Entries supplied –
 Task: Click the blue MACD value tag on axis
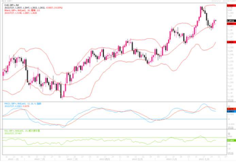[230, 112]
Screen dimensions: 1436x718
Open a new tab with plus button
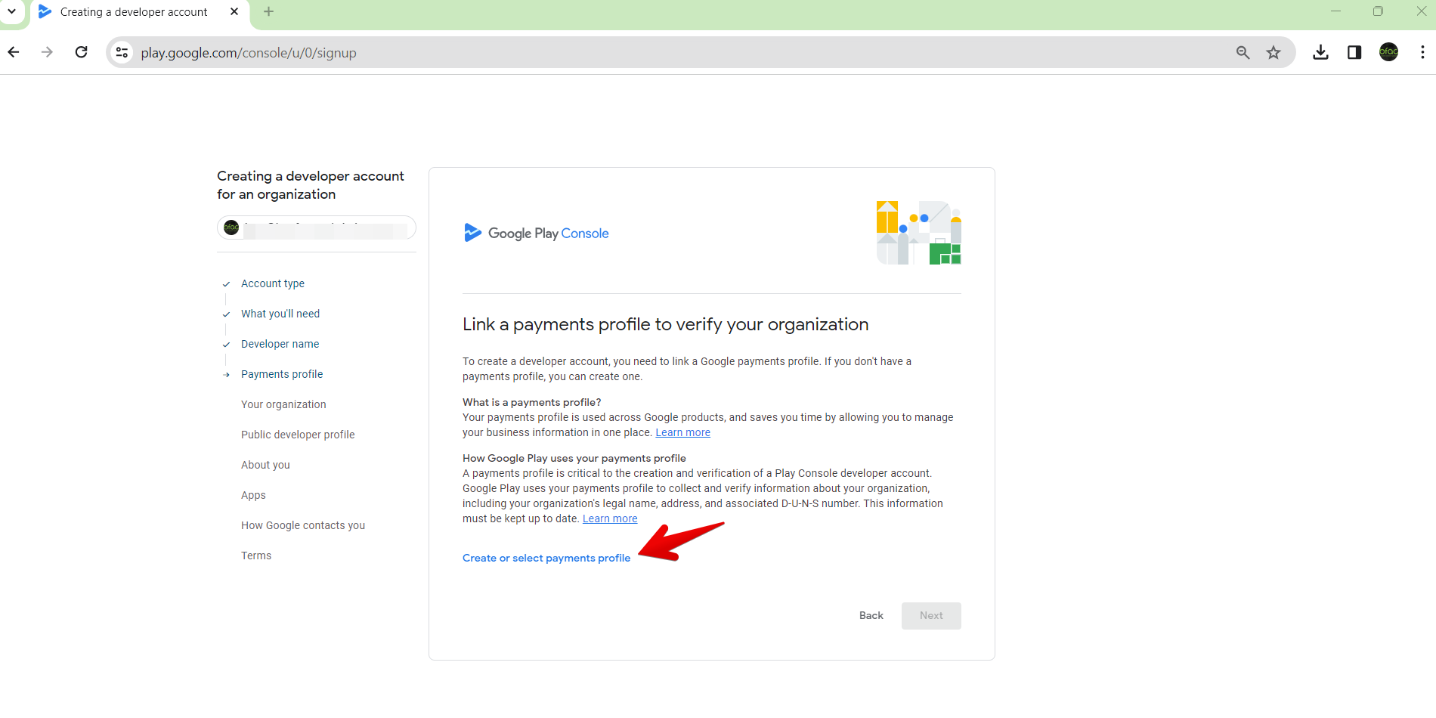[268, 11]
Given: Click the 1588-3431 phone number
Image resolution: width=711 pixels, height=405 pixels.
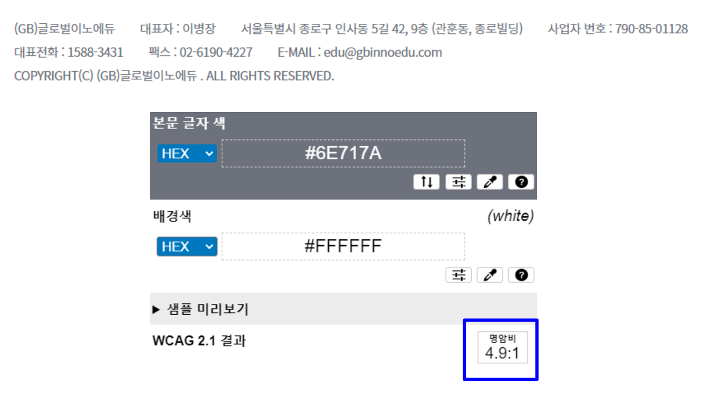Looking at the screenshot, I should [95, 52].
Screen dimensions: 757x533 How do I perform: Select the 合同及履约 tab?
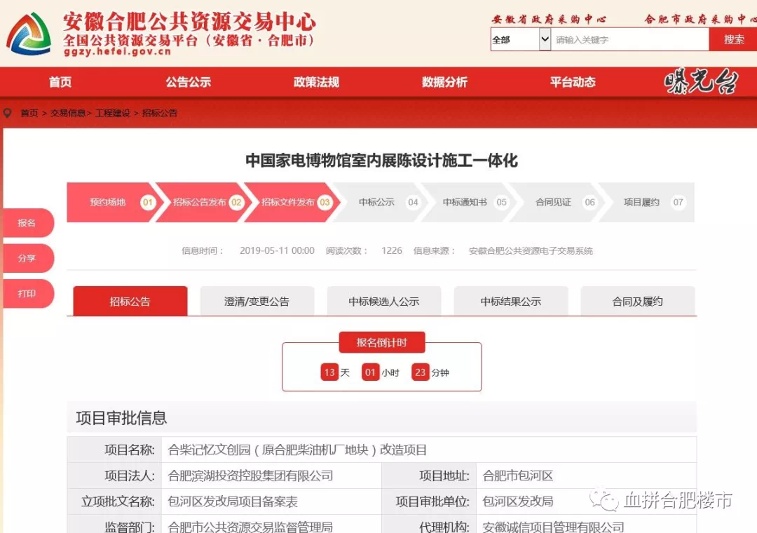tap(637, 302)
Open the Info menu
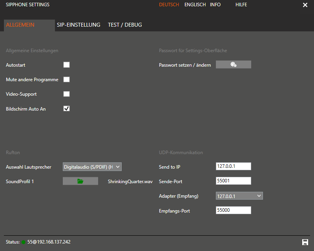 pos(215,5)
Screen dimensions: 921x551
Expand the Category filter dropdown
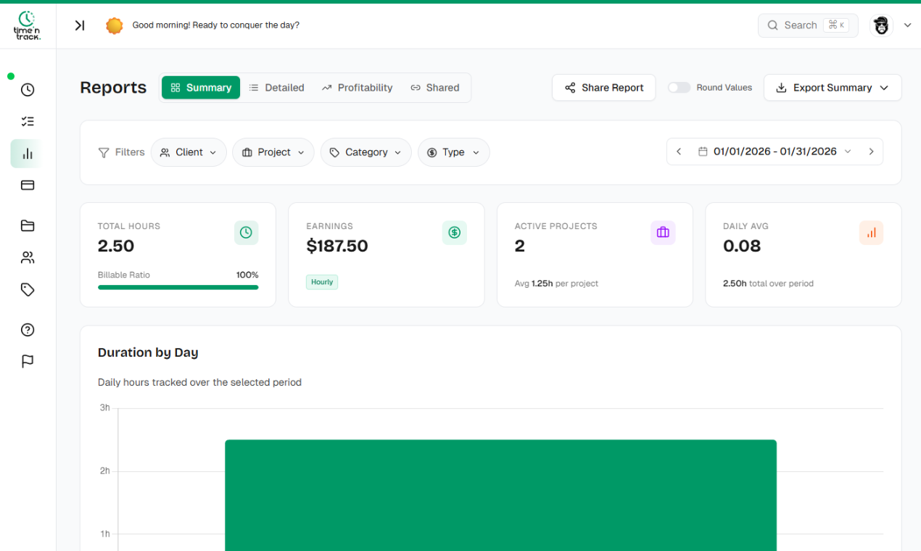pyautogui.click(x=365, y=152)
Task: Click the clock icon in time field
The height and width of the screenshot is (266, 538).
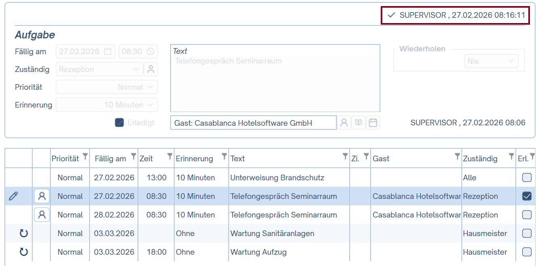Action: [x=150, y=52]
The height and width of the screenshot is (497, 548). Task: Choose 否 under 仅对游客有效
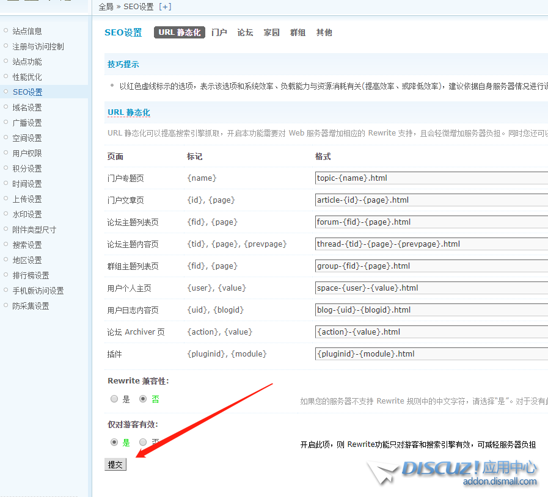coord(143,443)
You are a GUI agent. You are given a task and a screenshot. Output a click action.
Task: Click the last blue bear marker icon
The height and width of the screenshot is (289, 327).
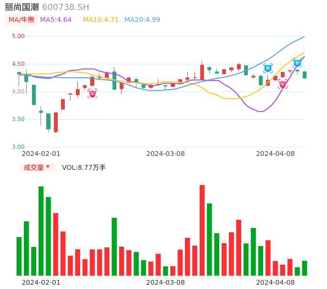coord(297,62)
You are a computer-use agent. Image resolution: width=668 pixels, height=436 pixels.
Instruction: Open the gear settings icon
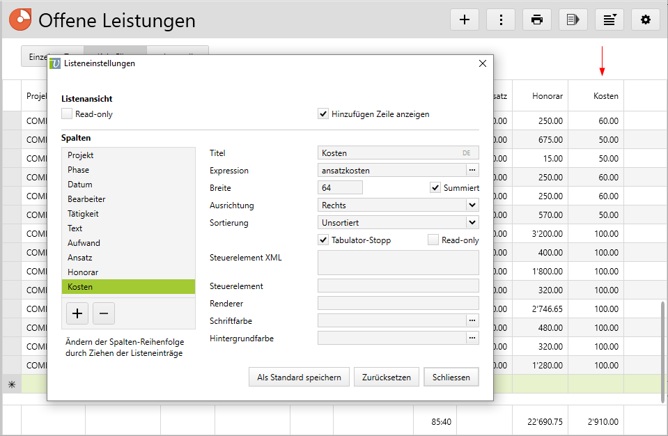[646, 20]
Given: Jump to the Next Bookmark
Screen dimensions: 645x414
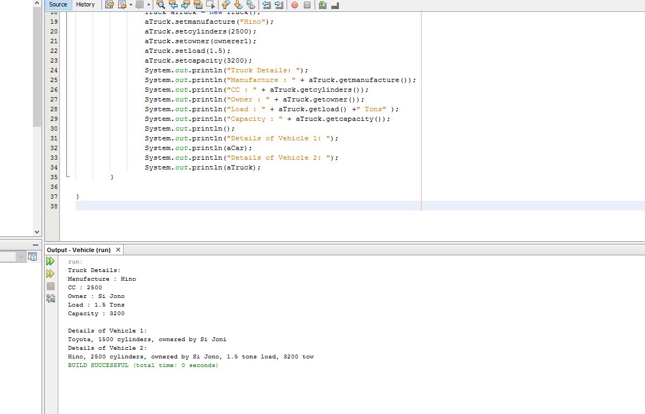Looking at the screenshot, I should point(238,5).
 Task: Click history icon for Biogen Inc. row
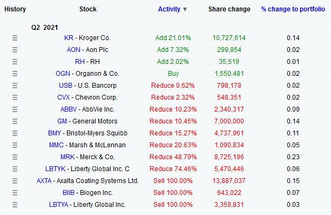(15, 193)
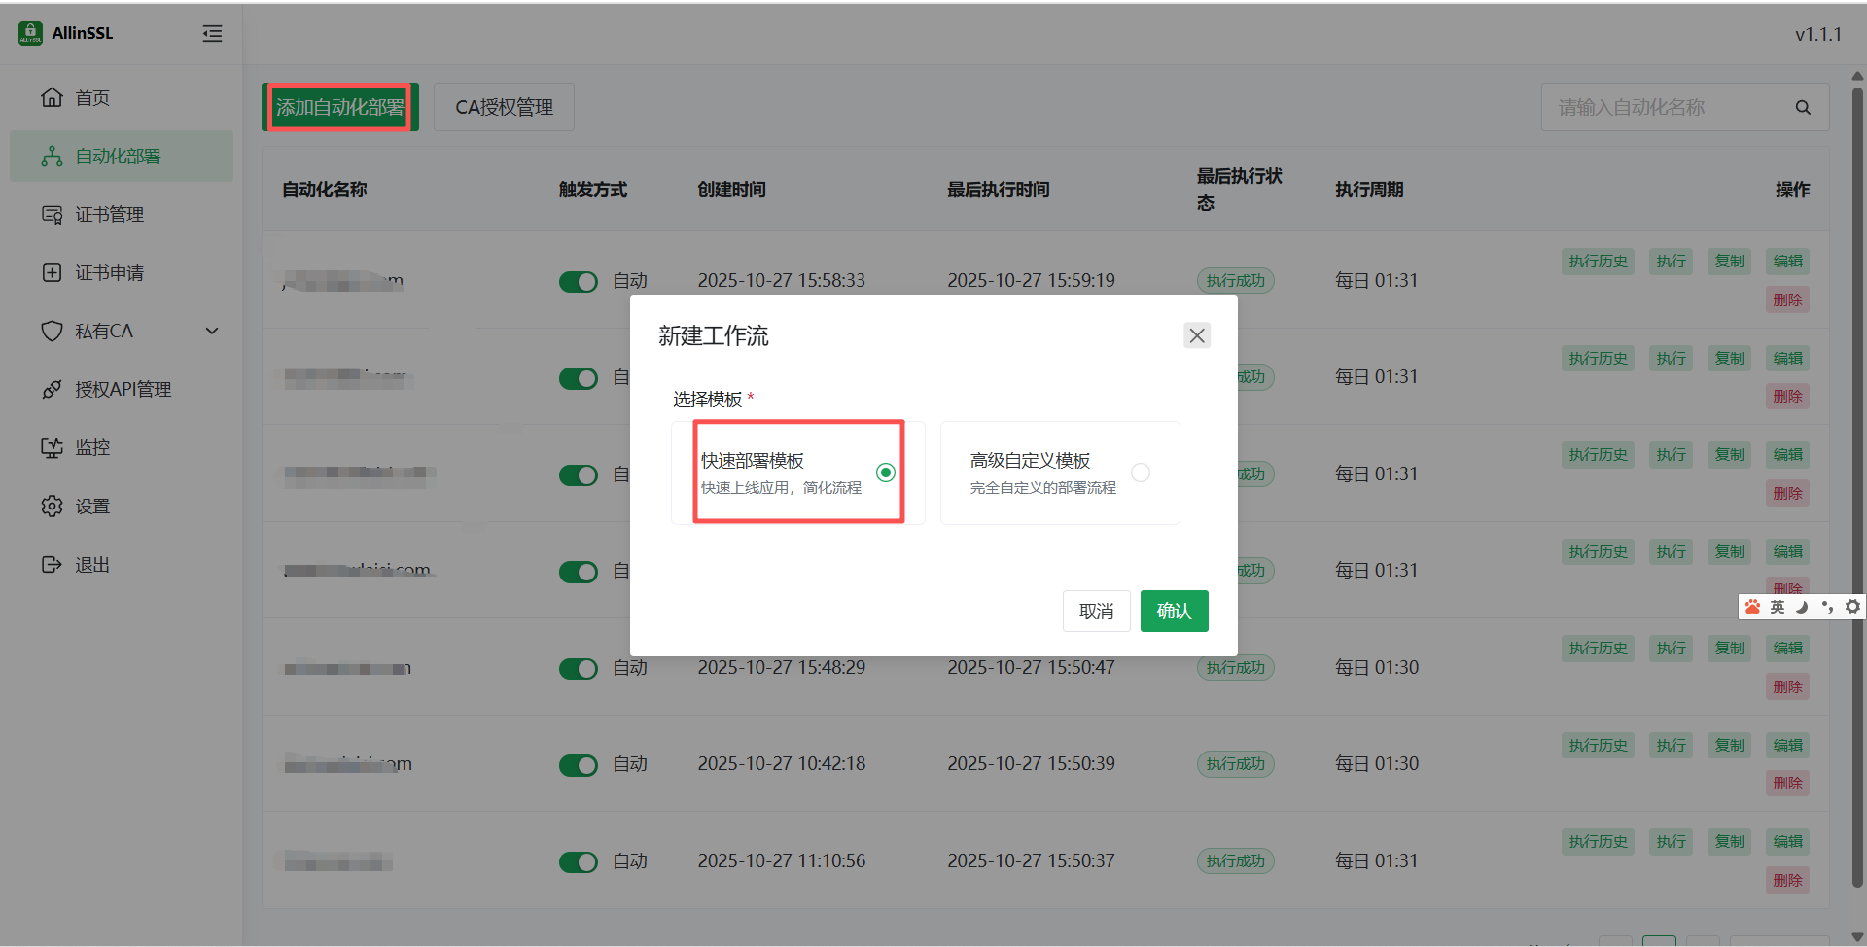Click the 退出 logout icon in sidebar
This screenshot has height=947, width=1867.
pos(52,564)
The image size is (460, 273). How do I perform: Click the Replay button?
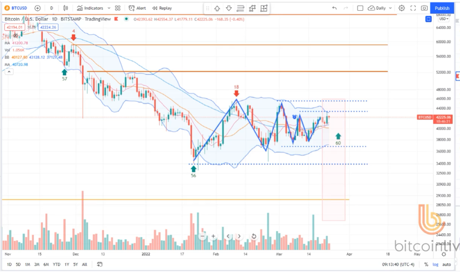tap(162, 8)
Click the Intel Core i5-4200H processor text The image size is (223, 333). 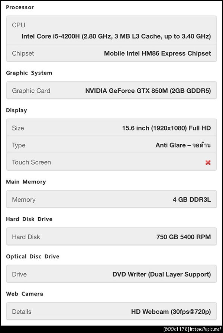(x=116, y=36)
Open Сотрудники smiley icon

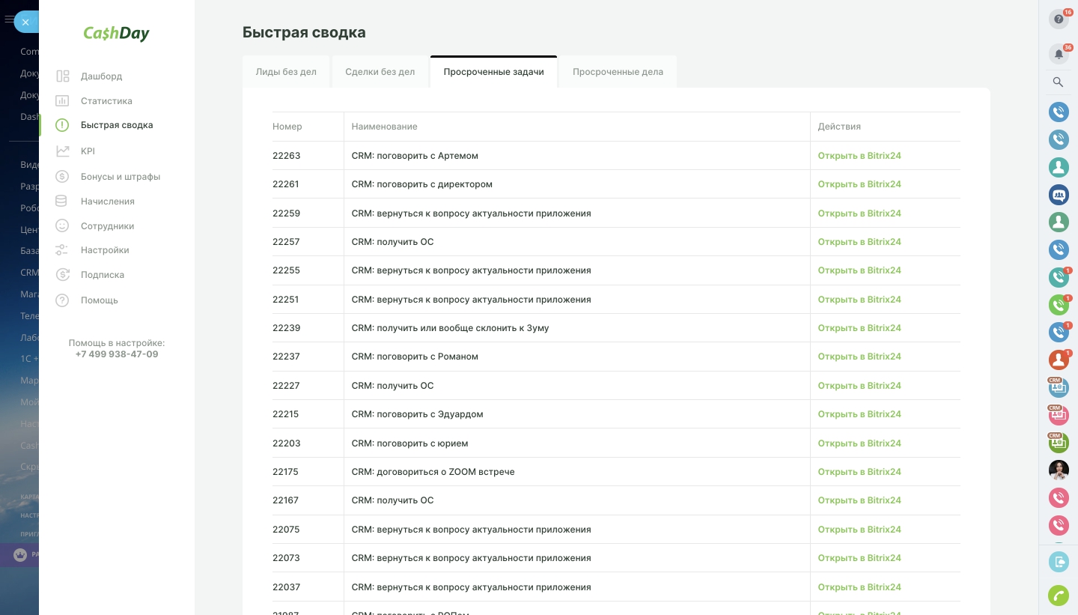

Work instructions – List every line above that holds the word "agent".

Answer for the task –
You are a GUI agent. You are given a task and a screenshot. Output a click action.
You are a computer-use agent. Image resolution: width=668 pixels, height=436 pixels.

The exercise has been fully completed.